I miei neuroni ci misero un attimo di troppo a capire che mi trovavo a casa mia, nel mio letto e non in una sporca casa piena di ragazzi arrapati e ubriachi.

Sei al sicuro, Coraline. dissi a me stessa. Respira.

Iniziai a contare i respiri, come mi aveva consigliato la mia nuova terapeuta. Dovevo arrivare a dieci e poi buttare via i cattivi pensieri che mi stavano mandando in iperventilazione.

Aspirai tutta l’aria che potevo e poi la buttai via.

Uno

Due

Tre

Arrivata a tre, la mia mente, bastarda, mi proietto di nuovo quella cazzo di scena che forse non mi sarebbe mai uscita dal cervello.

Così sbattei le palpebre forte, tanto che vidi lucine bianche davanti a me quando riaprii gli occhi. Erano sicuramente meglio del buio pesto che mi circondava. Ma non riuscivo neanche ad accendere la lampadina del nel comodino, ogni singolo muscolo era immobile, rigido. Sentivo come se qualcuno mi stesse trattenendo a letto con la forza.

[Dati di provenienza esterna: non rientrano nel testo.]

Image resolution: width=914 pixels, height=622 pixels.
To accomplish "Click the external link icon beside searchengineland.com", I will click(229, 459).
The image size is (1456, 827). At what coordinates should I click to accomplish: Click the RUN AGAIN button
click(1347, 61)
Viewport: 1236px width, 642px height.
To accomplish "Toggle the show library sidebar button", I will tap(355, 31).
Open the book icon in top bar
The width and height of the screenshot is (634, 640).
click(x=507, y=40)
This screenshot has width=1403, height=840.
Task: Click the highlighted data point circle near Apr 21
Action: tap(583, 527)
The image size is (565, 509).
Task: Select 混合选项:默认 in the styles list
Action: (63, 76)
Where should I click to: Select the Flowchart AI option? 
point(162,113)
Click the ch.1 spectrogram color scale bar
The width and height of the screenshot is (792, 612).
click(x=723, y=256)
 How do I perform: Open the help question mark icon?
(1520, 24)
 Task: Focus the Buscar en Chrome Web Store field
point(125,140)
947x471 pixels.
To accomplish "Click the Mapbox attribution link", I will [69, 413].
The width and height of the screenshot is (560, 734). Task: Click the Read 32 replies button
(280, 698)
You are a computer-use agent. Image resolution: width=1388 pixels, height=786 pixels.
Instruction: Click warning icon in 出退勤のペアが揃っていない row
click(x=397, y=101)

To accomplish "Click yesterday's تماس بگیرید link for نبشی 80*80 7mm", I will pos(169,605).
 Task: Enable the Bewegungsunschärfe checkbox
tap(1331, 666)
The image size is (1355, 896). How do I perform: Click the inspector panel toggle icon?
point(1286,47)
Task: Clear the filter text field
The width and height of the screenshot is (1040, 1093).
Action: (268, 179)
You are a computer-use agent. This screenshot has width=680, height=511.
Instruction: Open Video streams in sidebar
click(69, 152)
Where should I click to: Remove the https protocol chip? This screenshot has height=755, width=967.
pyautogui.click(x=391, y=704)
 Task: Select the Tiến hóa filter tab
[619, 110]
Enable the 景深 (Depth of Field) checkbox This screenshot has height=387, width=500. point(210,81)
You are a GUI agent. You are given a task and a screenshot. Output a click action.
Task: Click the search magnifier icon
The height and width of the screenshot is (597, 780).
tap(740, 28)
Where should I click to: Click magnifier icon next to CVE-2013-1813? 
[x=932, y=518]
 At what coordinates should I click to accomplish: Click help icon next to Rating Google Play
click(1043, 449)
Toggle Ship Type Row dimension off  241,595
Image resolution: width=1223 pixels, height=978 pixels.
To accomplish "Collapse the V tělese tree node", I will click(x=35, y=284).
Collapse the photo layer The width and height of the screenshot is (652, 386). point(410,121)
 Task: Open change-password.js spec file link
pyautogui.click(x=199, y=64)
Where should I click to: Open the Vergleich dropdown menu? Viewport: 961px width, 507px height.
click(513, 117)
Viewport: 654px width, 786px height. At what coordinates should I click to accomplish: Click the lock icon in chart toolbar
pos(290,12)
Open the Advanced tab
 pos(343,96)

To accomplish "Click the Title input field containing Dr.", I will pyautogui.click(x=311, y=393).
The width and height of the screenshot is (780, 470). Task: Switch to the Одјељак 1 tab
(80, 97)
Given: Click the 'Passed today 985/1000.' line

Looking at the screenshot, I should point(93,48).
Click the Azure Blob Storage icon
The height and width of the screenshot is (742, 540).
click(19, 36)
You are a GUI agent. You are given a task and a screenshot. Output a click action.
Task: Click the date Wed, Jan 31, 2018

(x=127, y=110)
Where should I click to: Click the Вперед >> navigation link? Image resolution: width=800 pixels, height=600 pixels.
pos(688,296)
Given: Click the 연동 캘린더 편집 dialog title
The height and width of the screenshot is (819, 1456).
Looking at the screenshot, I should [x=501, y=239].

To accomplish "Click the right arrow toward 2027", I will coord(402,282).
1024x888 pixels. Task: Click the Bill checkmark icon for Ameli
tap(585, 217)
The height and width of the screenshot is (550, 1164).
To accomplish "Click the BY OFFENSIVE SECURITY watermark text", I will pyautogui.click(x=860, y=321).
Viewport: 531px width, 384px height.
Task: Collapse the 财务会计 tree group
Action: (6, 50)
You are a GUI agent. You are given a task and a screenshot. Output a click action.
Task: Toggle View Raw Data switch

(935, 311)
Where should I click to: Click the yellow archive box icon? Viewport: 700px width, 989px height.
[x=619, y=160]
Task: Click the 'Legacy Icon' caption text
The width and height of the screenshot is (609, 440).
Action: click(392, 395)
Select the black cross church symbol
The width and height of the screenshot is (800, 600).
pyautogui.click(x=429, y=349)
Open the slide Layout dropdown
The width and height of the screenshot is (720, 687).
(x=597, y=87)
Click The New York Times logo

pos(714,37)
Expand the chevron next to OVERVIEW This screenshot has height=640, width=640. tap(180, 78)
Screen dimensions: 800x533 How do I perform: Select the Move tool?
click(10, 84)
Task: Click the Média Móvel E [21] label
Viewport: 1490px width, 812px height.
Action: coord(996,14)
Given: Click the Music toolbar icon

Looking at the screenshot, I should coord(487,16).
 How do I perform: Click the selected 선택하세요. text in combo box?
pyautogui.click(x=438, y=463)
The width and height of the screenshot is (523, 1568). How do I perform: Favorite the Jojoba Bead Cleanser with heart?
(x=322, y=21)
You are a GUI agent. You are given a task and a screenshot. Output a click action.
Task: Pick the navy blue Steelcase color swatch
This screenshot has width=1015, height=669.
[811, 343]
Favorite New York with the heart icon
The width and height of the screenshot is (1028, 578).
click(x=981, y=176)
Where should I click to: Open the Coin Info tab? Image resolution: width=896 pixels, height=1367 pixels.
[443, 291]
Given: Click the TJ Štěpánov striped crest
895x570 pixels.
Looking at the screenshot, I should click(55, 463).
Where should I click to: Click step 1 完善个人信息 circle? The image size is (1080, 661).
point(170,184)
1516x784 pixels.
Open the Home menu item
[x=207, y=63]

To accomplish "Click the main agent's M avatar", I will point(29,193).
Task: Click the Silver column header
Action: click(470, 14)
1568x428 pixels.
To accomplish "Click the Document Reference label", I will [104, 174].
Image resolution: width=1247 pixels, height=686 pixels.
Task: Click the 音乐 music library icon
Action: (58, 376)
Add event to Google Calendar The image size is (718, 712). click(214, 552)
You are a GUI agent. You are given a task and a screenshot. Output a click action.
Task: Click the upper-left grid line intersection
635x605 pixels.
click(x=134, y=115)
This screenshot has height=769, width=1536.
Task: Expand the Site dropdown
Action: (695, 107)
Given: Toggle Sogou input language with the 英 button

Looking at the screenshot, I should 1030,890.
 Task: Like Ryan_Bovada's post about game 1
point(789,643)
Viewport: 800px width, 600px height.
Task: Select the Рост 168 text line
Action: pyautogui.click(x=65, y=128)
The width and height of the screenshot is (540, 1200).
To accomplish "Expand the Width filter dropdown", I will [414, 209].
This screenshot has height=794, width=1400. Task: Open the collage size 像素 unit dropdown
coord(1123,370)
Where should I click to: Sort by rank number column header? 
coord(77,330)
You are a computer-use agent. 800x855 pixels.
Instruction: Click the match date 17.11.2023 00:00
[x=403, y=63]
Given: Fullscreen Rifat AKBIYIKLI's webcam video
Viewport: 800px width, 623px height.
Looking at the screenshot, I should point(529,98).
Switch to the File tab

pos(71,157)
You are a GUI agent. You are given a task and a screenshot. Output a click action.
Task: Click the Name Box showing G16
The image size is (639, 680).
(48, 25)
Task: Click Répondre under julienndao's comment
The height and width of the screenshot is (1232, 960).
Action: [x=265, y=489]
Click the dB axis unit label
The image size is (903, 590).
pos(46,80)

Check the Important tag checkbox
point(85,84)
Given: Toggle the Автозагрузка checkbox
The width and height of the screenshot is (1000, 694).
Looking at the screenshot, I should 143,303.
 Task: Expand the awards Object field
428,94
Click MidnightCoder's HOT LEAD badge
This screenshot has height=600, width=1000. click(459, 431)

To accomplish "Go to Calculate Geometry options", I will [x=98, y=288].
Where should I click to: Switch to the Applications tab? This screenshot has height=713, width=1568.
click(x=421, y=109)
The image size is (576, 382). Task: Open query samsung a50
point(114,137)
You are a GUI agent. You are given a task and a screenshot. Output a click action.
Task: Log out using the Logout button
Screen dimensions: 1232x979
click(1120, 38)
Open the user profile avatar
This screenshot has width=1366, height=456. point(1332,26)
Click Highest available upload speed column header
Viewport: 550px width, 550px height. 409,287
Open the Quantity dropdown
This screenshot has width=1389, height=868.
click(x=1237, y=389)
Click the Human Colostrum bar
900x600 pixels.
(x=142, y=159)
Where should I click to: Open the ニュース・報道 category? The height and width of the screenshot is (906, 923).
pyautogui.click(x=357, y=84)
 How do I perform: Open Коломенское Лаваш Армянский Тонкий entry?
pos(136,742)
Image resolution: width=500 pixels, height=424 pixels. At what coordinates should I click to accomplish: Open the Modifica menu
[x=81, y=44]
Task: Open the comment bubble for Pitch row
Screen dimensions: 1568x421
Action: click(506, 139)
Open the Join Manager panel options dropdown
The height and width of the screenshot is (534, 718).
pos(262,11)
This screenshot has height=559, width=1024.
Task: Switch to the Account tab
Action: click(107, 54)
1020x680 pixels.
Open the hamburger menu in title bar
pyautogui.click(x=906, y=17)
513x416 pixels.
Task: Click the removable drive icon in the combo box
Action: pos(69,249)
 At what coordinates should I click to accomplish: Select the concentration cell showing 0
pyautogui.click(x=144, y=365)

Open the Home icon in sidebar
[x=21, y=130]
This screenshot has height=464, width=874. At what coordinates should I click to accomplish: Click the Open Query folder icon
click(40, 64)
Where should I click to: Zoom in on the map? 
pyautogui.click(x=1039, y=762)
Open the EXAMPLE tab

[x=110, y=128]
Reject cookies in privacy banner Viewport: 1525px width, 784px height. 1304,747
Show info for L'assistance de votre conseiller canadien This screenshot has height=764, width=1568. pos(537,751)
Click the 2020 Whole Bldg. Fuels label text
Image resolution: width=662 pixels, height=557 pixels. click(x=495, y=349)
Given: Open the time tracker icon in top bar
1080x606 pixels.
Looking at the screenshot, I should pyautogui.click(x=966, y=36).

Sapevo che la chiamata con Laura non avrebbe in alcun modo giovato alla mia salute mentale.

Uno

Due

Tre

Quattro

Cinque

Sei

Due mani prepotenti e viscide che mi tenevano dalle braccia, che lasciavano il segno, che mi impedivano di reagire, un’altra piazzata sulla mia bocca per impedirmi di urlare.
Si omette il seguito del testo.